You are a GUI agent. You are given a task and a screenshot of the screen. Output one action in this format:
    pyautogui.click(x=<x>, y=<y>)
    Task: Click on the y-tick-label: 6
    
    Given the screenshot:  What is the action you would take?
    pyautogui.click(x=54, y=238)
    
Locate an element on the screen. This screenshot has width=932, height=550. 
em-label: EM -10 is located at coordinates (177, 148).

...

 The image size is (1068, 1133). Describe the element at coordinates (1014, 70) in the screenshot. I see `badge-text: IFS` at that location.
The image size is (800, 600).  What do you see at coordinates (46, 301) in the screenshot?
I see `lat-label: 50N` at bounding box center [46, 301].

### [What is being asked]
Copy out the lines from the one containing "Locate an element" down to the one containing "em-label: EM -10", both included, and nothing else.

### [Result of this task]
Locate an element on the screen. This screenshot has width=932, height=550. 
em-label: EM -10 is located at coordinates (177, 148).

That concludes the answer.